= Rope worms =

Dangerous pseudoscientific concept

"Rope worms" (or "ropeworms") is a pseudoscientific term for long thin pieces of damaged intestinal epithelium or other bowel content that have been misidentified as human parasitic worms. "Rope worms" were reported in 2013 in two self-published papers by Volinsky and Gubarev et al. that are not peer reviewed per the papers and which state that, "Stage 5 had 99% match to human mitochondria DNA." In fact, they are not actual parasites, but instead fragments of mucous membrane shed from the gut following the use of bleach enemas (usually marketed as Miracle Mineral Supplement) and other similarly ineffective and toxic cleanses, such as the essential oil enema described by Volinsky et al.
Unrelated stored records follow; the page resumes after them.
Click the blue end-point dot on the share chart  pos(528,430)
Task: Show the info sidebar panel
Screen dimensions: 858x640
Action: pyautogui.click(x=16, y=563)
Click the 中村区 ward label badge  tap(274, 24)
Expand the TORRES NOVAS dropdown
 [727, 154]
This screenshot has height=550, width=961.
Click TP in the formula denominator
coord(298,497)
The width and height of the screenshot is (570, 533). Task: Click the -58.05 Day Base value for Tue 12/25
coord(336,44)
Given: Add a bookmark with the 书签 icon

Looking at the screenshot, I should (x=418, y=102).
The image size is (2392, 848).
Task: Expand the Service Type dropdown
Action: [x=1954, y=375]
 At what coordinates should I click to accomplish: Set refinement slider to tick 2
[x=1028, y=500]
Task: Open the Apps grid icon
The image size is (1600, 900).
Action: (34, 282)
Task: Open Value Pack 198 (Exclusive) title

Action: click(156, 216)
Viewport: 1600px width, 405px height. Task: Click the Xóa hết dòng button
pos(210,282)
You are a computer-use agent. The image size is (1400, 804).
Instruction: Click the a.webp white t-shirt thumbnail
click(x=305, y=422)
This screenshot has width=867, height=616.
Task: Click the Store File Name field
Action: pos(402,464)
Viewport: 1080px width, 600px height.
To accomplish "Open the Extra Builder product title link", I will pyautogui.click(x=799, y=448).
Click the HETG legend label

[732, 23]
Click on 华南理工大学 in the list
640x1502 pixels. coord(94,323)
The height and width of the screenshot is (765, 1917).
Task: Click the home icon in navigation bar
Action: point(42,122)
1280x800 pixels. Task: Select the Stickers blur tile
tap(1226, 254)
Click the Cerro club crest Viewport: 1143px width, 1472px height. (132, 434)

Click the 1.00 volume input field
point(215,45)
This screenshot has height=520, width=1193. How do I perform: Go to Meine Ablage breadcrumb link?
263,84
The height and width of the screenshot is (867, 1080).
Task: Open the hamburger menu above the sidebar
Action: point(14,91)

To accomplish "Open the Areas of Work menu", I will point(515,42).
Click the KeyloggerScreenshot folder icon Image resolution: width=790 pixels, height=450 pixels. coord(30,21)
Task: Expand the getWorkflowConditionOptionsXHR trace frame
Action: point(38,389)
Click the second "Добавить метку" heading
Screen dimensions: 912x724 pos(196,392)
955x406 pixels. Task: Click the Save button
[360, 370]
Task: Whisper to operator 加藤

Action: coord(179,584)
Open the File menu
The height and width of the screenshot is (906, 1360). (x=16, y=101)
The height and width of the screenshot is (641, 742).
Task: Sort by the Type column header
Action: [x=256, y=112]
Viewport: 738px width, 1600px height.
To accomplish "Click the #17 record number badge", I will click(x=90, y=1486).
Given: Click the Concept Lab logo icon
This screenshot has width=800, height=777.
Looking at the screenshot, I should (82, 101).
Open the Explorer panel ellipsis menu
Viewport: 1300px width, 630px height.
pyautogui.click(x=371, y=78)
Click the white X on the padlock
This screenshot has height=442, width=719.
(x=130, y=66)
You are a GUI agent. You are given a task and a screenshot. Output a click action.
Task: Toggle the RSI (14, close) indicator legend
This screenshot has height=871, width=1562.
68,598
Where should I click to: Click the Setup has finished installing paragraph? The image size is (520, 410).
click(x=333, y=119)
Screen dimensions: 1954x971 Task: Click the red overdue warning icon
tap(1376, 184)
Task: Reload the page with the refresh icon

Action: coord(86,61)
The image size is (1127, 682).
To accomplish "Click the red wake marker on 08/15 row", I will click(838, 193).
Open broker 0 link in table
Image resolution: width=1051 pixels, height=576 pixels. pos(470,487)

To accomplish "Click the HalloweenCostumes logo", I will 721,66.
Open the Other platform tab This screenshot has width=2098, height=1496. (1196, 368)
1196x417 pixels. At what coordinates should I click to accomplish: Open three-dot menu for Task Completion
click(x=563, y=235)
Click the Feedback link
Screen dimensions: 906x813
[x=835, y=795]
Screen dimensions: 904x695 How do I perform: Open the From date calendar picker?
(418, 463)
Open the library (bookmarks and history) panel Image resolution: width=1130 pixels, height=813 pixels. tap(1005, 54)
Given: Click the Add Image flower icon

The phenomenon results from improper identification of intestinal artifacts expelled from the body. These "ropeworms" are often discussed, with images shared and claimed as evidence of successful detoxing, on autism forums and altmed Facebook groups, wherein various toxic and/or ineffective products are falsely claimed to cure autism and myriad other conditions and ailments. In one Facebook group, 8500 members have allegedly been charged $60 to join, half a million dollars combined, leading to questioning of the leaders' intentions.

Parents in these groups may be reluctant to take their children to their doctors, even when dangerous reactions to chlorine dioxide are apparent, such as vomiting, malaise, dehydration, and jaundice. Doctors and other mandatory reporters are generally required to report suspected child abuse (including the use of chlorine dioxide enemas) to child protective services.